Look around in the world as we have it today. Who is crying out “Have mercy upon us, O Lord, have mercy, for we have had more than enough of contempt, too much of the scorn of the indolent rich, and of the derision of the proud” as our psalmist says. Who are those voices among us now?

It is us. We are not disconnected from the families in Ukraine or the Middle East enduring war or from the families in our own city besieged by gun violence. We are connected to the descendants of slaves who continue to battle discrimination and enslavement through economic and political structures that exclude them and privatized prisons that profit from exiling them. We share a life force with the indigenous people who continue to live in imposed poverty and exile from their homelands. We are also one with those whose pride forbids acquiescence to true weakness, who squeeze God out because they don’t trust in the mercy, love, and power of God to transform.

In Ezekiel, we see how God responds when our hubris squeezes God out of our collective hearts. Ezekiel speaks of a God who cares so much about the people who, in return, care so little for God, themselves, or others. The people have become impudent, stubborn, and rebellious. In response, God reaches out to them through a person, Ezekiel, with a message. Hildegard might describe this as the life force of God reaching out through the prophet to renew the dying world. But be advised, God said, they are a rebellious people who may refuse to hear you.

This is similar to what Jesus tells the disciples when he sends them out. There may be some who won’t welcome you or your message. If that happens, Jesus says, don’t try to fix it or force it. Just leave and, as Taylor Swift would say, shake it off.

At our Bible study this week, one of our studiers suggested that Jesus took his disciples to his hometown on purpose, to show them, before he sent them, that even he wouldn’t always be welcomed, despite the many healings he’d already done. When our Scripture tells us that Jesus could do no deeds of power there, it wasn’t because his power was diminished but because the people were unwilling to receive from him. They were not ready, receptive, or transformable.

Jesus sends us now, with the same authority he gave the disciples, to heal the brokenness in our world. We, too, won’t always be welcomed and sometimes, we have to just shake it off. We aren’t sent with a scorecard to record our successes. We’re sent to bring the viriditas within us, the life force of God within us, to heal the world around us.
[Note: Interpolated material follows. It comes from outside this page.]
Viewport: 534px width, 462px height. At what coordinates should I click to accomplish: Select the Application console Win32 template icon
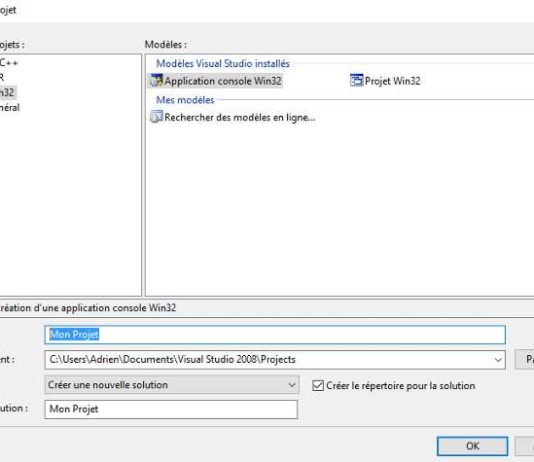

We often read these healing stories the way we watch movies like Harry Potter - like it’s a fantasy. Healing is magical and we don’t have magic.

Well, I’m here to tell you, yes we do! We have the power of God’s healing life force, viriditas, within us, and we’re already using it! 

When someone comes to us broken by grief, or insecurity, or fear and we comfort them or remind them of their worth, God has extended viriditas through us to them. When someone is wounded by racism, sexism, or homophobia and we work to transform the systems that oppress them, God has healed the world through us. When we sit with someone who just needs us to be present, without solving anything, God has extended the viriditas that is in us to them.

Some healing is physical, but it is also spiritual, emotional, and personal – and we know how to do it. We just have to wake up to the power of God’s viriditas in us and commit to go wherever and how-ever God sends us to heal the world, remembering what Julian of Norwich said, that “We are not just made by God. We are made of God.”.

I close with a prayer from Hildegard’s feast day, which is September 17. Let us pray. O God, by whose grace your servant Hildegard, kindled with the fire of your love, became a burning and shining light in your Church: Grant that we also may be aflame with the spirit of love and discipline, and walk before you as children of light; through Jesus Christ our Lord, who lives and reigns with you, in the unity of the Holy Spirit, one God, now and for ever. Amen.